WHAT THE TASK REQUIRES:
Write out all the records exactly, and keep any images out.
AVAILABLE DATA below:
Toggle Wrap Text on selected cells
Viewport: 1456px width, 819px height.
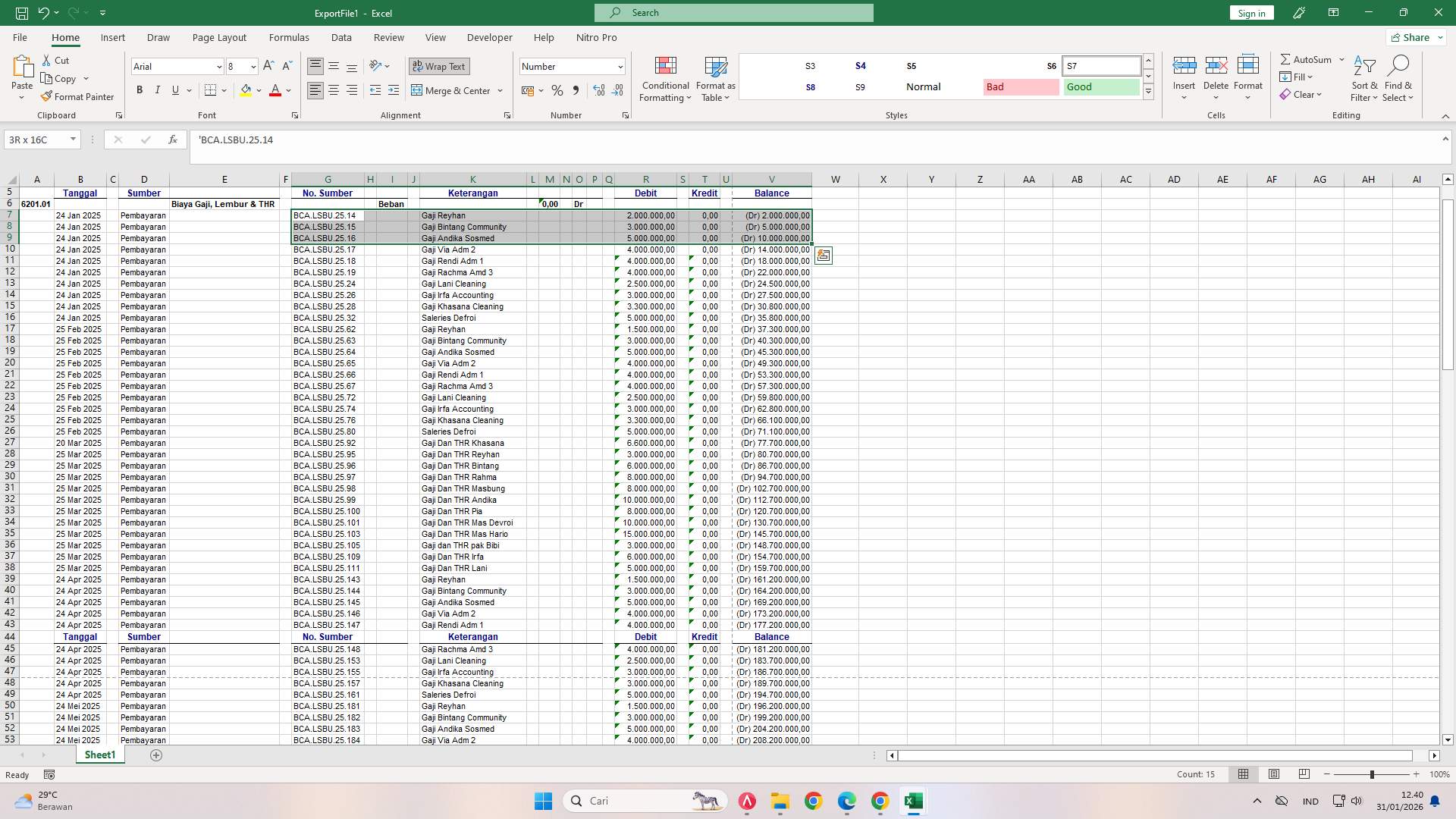[x=438, y=66]
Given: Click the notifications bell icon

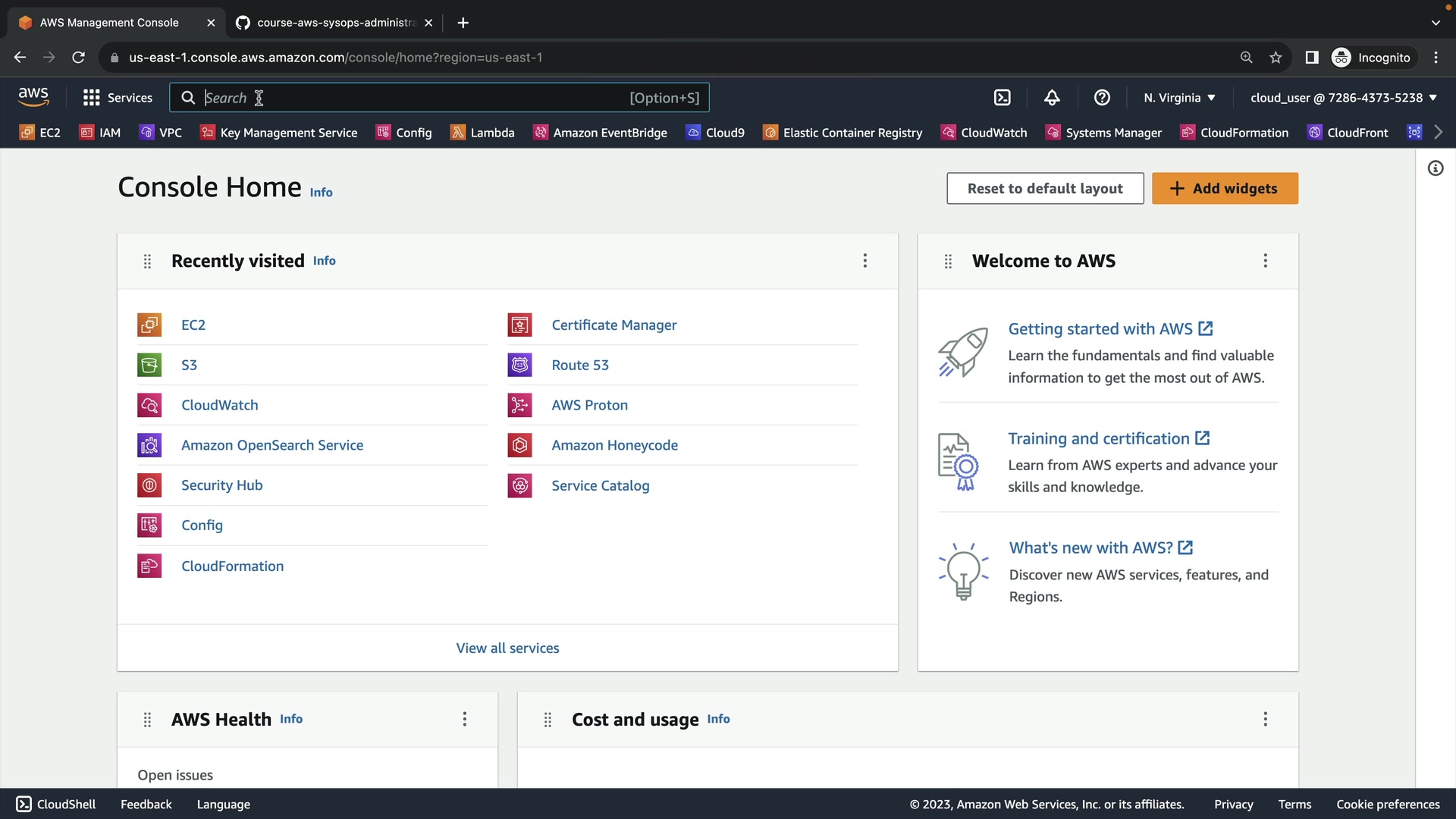Looking at the screenshot, I should pyautogui.click(x=1052, y=98).
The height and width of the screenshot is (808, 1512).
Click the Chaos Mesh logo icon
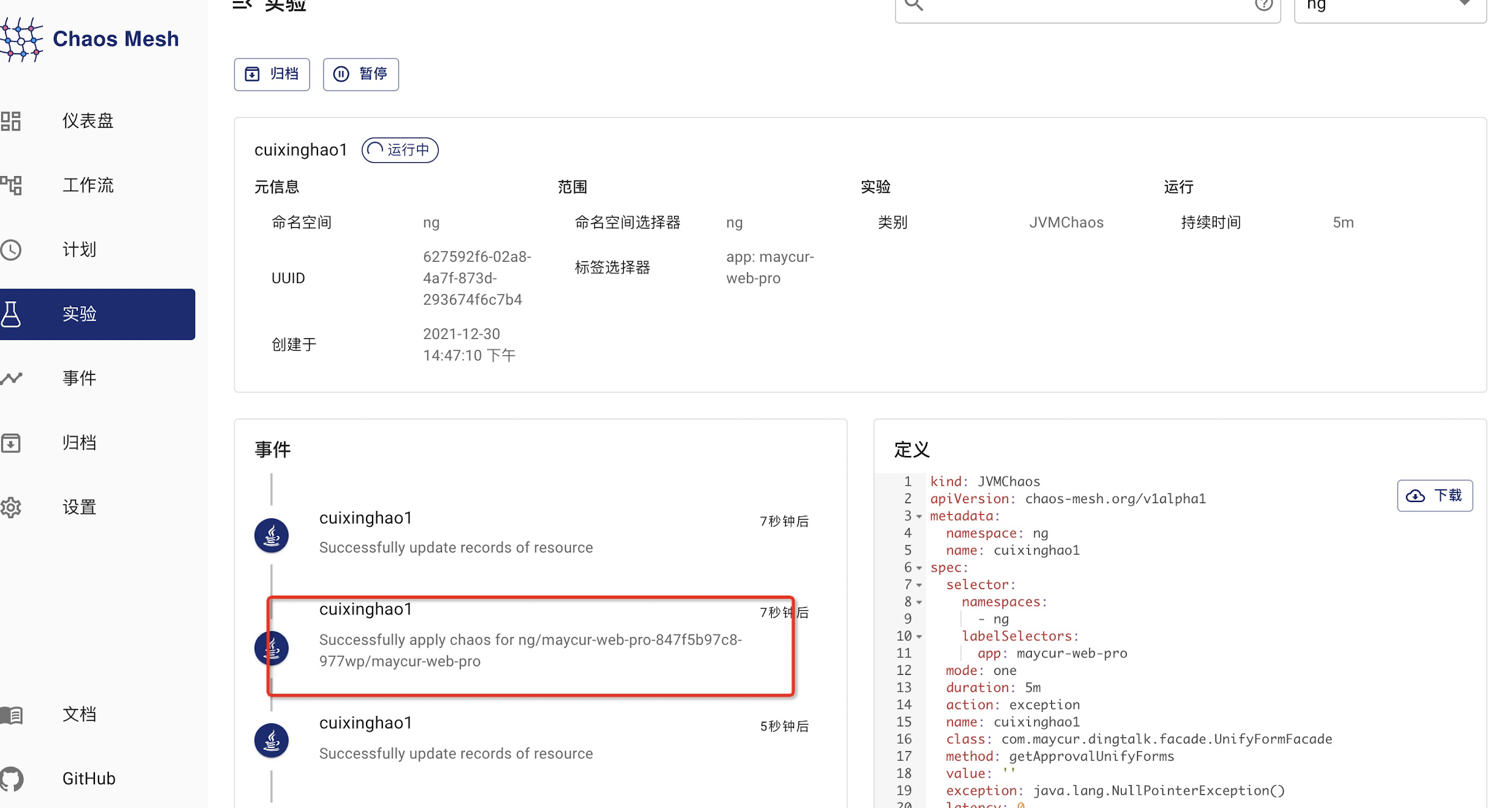point(22,39)
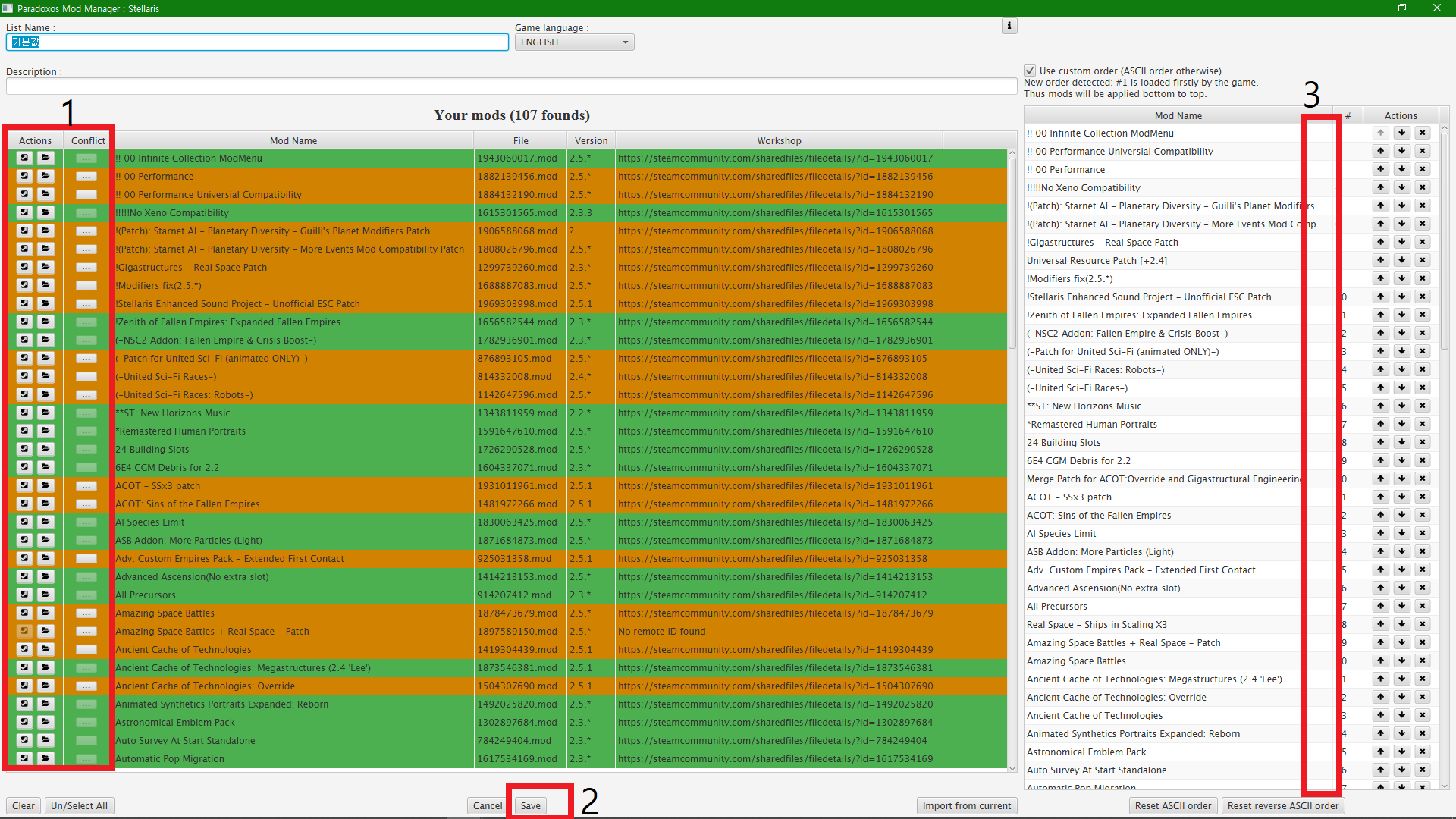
End of AVAILABLE DATA.
ANSWER TO THE EXERCISE:
Toggle Wrap Text on selected cells
Viewport: 1456px width, 819px height.
[x=438, y=66]
Given: Click the notifications bell icon

Looking at the screenshot, I should pyautogui.click(x=1052, y=98).
The height and width of the screenshot is (808, 1512).
Click the Chaos Mesh logo icon
point(22,39)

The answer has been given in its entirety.